Coronavirus : en Afrique et en Iran, des cas mais peu d'informations

La planète tourne et ce matin nous posons le doigt dans deux zones du monde qui posent des questions importantes sur le coronavirus. D’abord l’Afrique, où finalement on sait peu de choses. Et l’Iran, deuxième foyer après la Chine. 

En Afrique, très peu de cas mais alerte maximale

Officiellement, deux cas seulement sur le continent africain : l’un en Egypte, et l’autre depuis hier en Algérie. Mais l’OMS a fait savoir qu’il était difficile de savoir s’il y avait d’autres cas, et surtout que la propagation du virus pourrait être rapide sur le continent, au vu de la faiblesse générale du système de soins et de préventions.   La très sérieuse revue scientifique britannique The Lancet a publié hier une étude révélant que les trois pays les plus menacés étaient justement l’Egypte, l’Algérie et l’Afrique du Sud.
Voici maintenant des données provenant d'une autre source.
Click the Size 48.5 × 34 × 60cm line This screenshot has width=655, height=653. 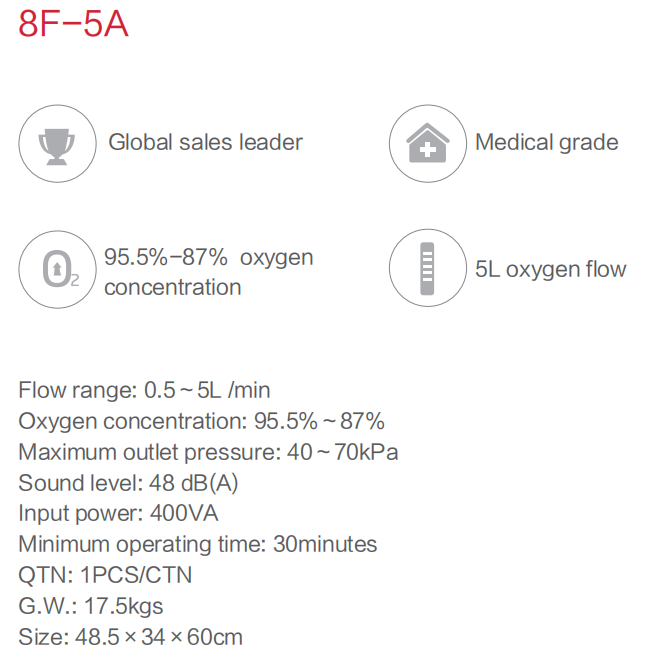pyautogui.click(x=130, y=637)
The Lancet a analysé le trafic aérien, la densité des échanges et le nombre de passagers qui passent ou reviennent de Chine. Et ces trois pays remplissent le plus de critères.
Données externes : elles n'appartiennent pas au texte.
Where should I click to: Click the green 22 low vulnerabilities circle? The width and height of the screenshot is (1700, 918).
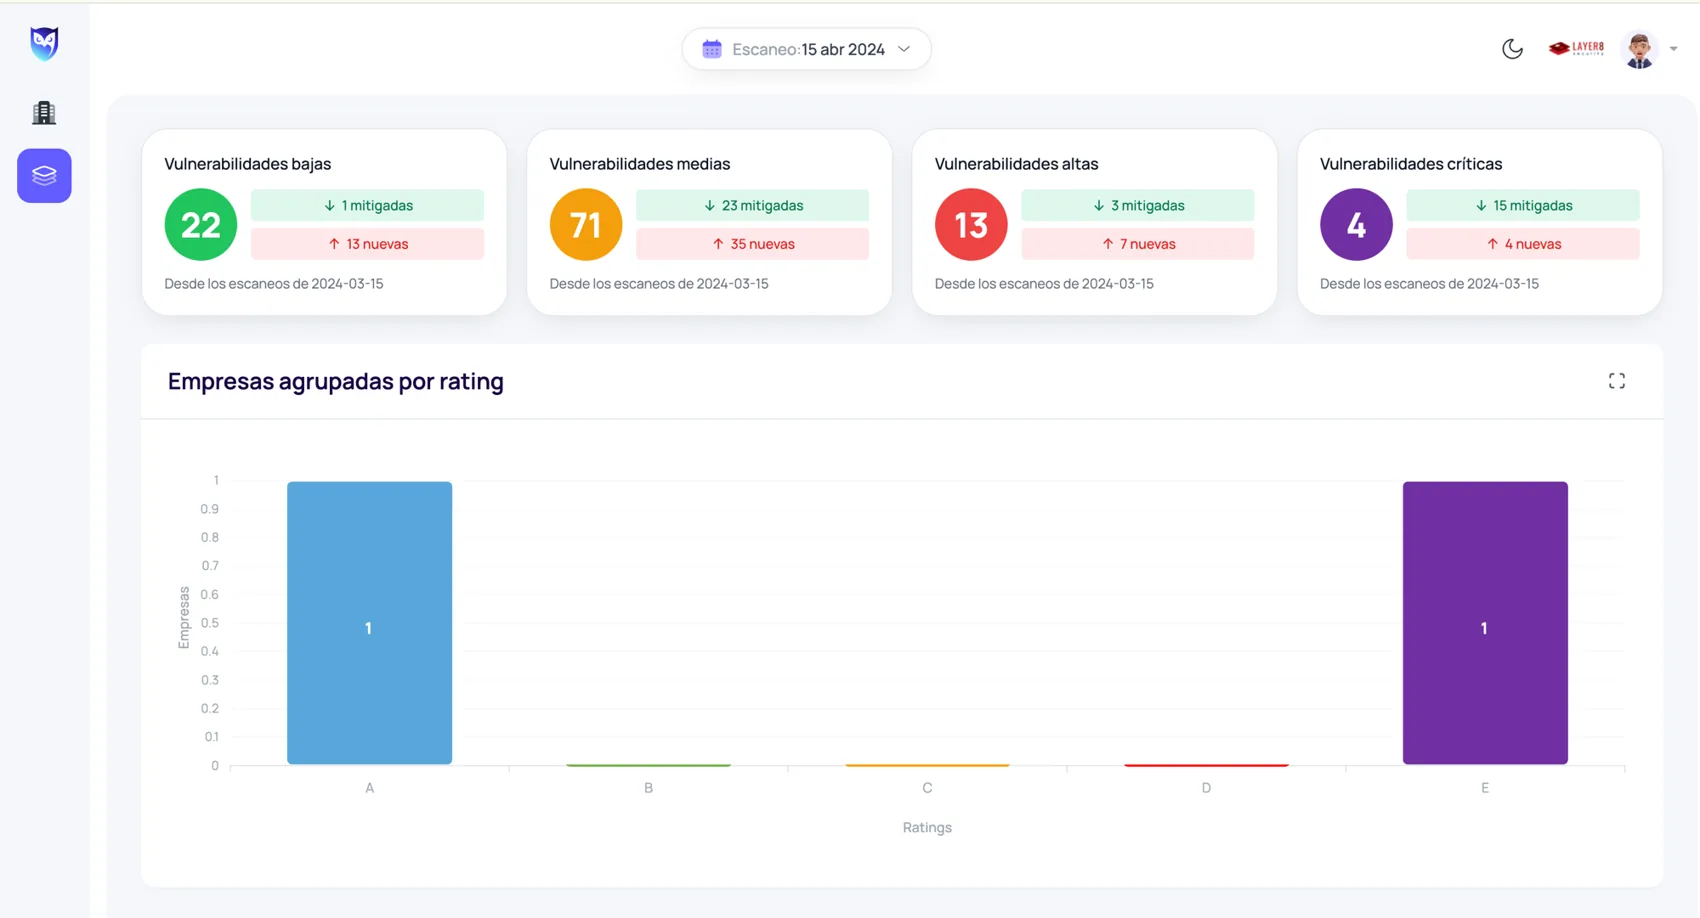click(201, 225)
Depuis une dizaine d’années la Chine a développé des liens économiques et commerciaux tellement denses en Afrique que l’alerte est à son maximum, mais les populations très peu au courant. Le continent manque aussi d’appareils d’assistance respiratoire, indispensables pour éviter les décès. Conscient du danger à long terme, le président chinois Xi Jingping vient d’annoncer qu’il était prêt à envoyer médecins et matériel médical en urgence partout en Afrique pour aider à dépister et soigner.    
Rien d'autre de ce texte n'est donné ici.